_Faça o seguinte:_
1. Diga se cada afirmação a seguir está de acordo com o trecho sobre Gaza. Responda sim ou não e copie as palavras do trecho que decidem a resposta. (a) O primeiro passo do plano inclui a ocupação da Cisjordânia por tropas israelenses. (b) Os assentamentos dos colonos são construídos sem apoio do governo israelense. (c) O terceiro passo é algo que ainda vai acontecer no futuro.
2. Repita, sem mudar nada, a parte do trecho sobre Gaza que abre com as palavras "Ensaios sobre acontecimentos" e fecha com "a sua culminação.".

_Trecho para ler:_
↓↓↓
Ensaios sobre acontecimentos sociopolíticos, culturais e institucionais do Brasil e do Mundo
Desaprendendo com a experiência
Luiz Meyer – SBPSP
As atrocidades cometidas pelo Estado de Israel em Gaza têm sido objeto de críticas justamente indignadas neste OP.
Gostaria de contextualizá-las tais como as concebo. Elas são fruto de um plano meticuloso que tem se desdobrado ao longo do tempo, composto de vários passos, sendo o atual a sua culminação.
1) O primeiro passo é o descrédito sistemático da Autoridade Palestina e a ocupação da Cisjordânia por tropas israelenses. Estas medidas impedem o surgimento de um grupo político e uma liderança realmente representativa do povo palestino contribuindo portanto, eu diria deliberadamente, para tornar o Hamas e o terrorismo que apregoa e pratica como a voz mais forte de oposição à opressão israelense. Um Hamas assim ativo é mantido, legitimado e fomentado pela política da extrema direita israelense que dele necessita; 2) O segundo passo, possibilitado pela presença das tropas acima mencionadas, é a expulsão dos habitantes autóctones, os palestinos, e a ocupação de suas terras por colonos israelenses que constroem assentamentos e colônias, apoiados e financiados pelo governo israelense. Esta expulsão gradual e contínua dos palestinos os torna mais ainda cidadãos de segunda classe, carentes de direitos e forçados a imigrar, impedindo assim que sua descendência crie raízes na sua própria terra; 3) O terceiro passo, preparado pelos dois anteriores, é o que está ocorrendo atualmente: a limpeza étnica perpetrada seja diretamente através da destruição da infraestrutura de Gaza, seja indiretamente pelo impedimento ou proibição da entrada de insumos básicos à sobrevivência da população.
↑↑↑
_Material:_
↓↓↓
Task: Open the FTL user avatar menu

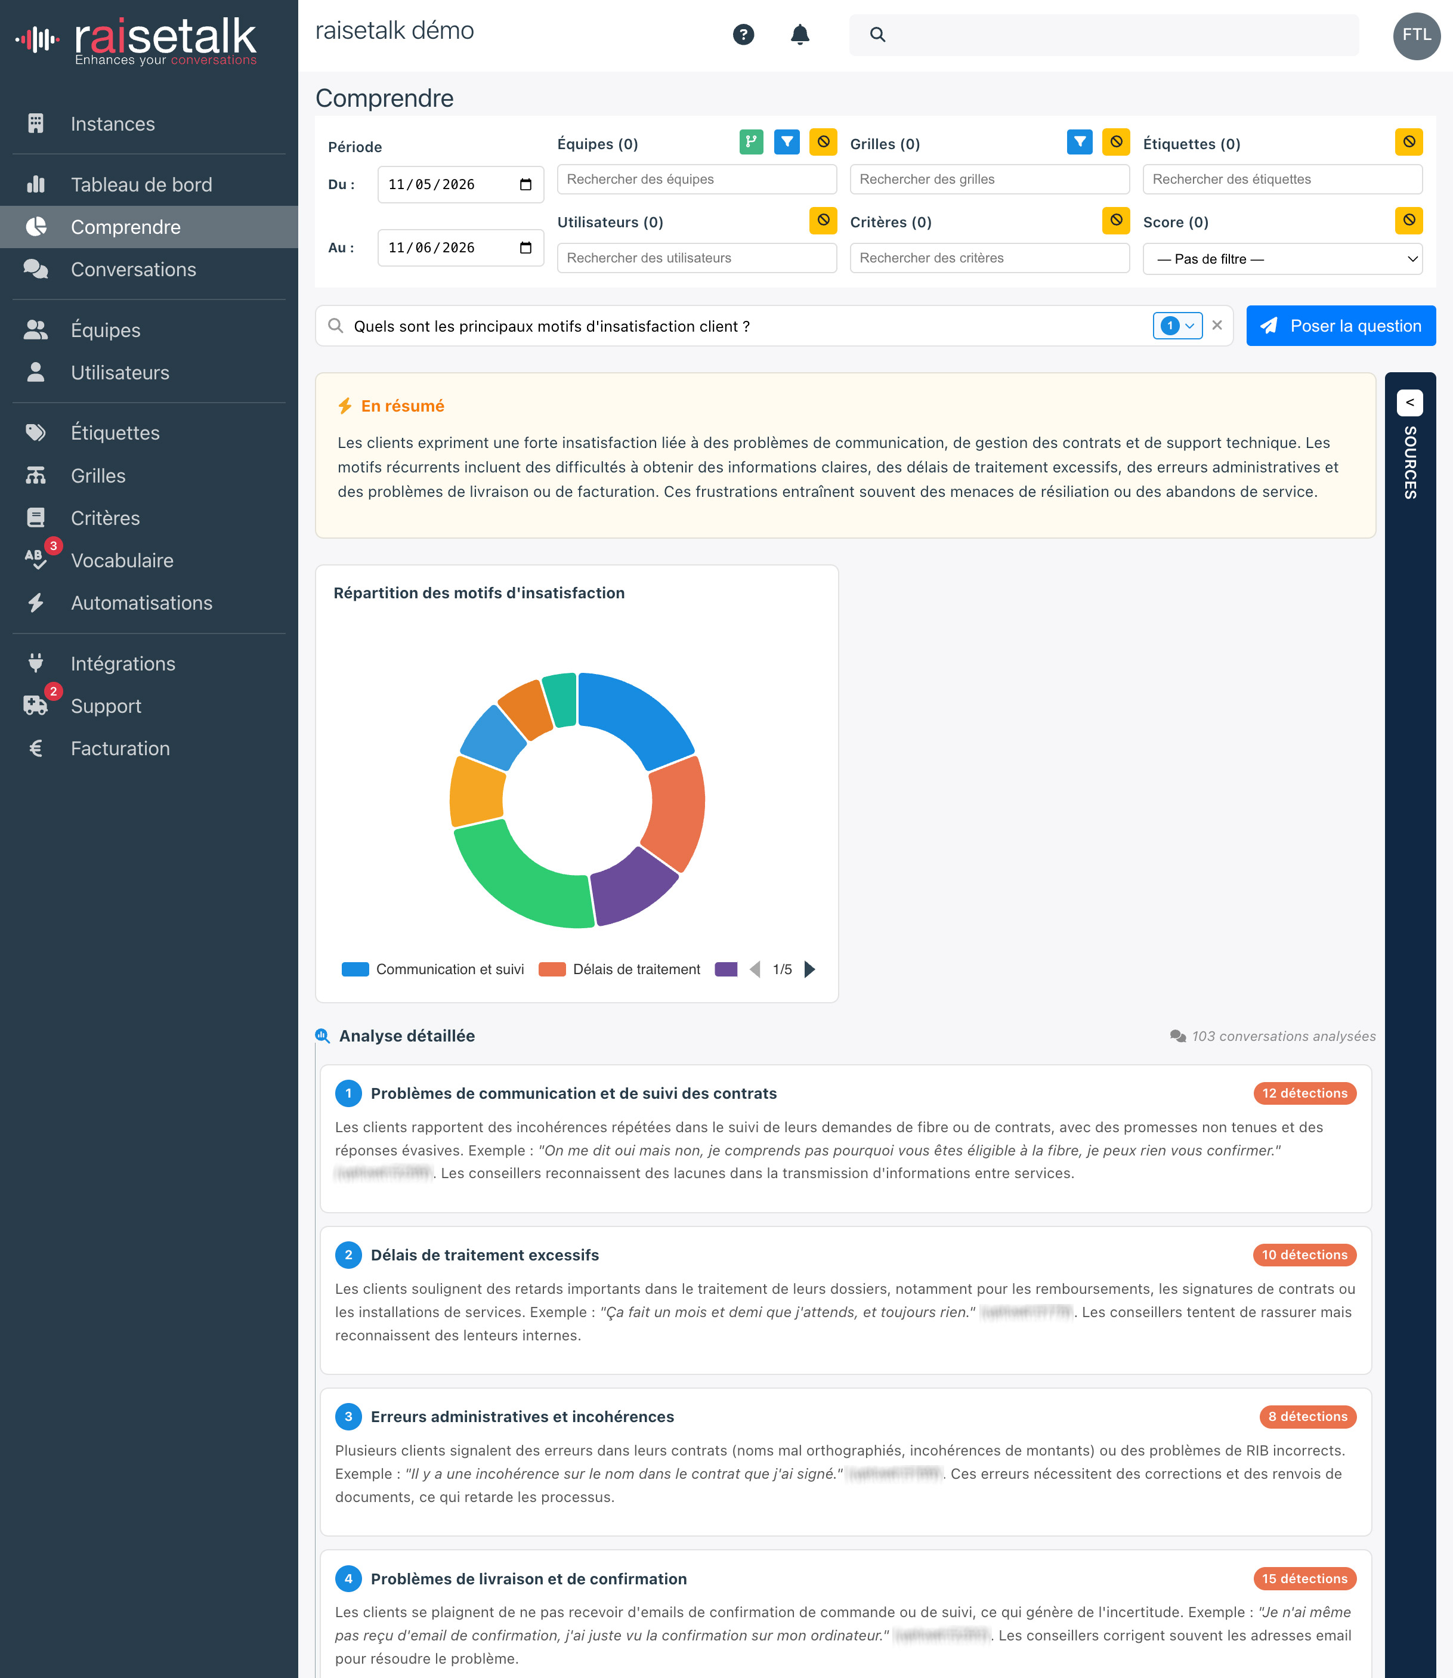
↑↑↑
_Resultados:_
1.
(a) Sim: "O primeiro passo é o descrédito sistemático da Autoridade Palestina e a ocupação da Cisjordânia por tropas israelenses."
(b) Não: "apoiados e financiados pelo governo israelense"
(c) Não: "é o que está ocorrendo atualmente"

2.
Ensaios sobre acontecimentos sociopolíticos, culturais e institucionais do Brasil e do Mundo
Desaprendendo com a experiência
Luiz Meyer – SBPSP
As atrocidades cometidas pelo Estado de Israel em Gaza têm sido objeto de críticas justamente indignadas neste OP.
Gostaria de contextualizá-las tais como as concebo. Elas são fruto de um plano meticuloso que tem se desdobrado ao longo do tempo, composto de vários passos, sendo o atual a sua culminação.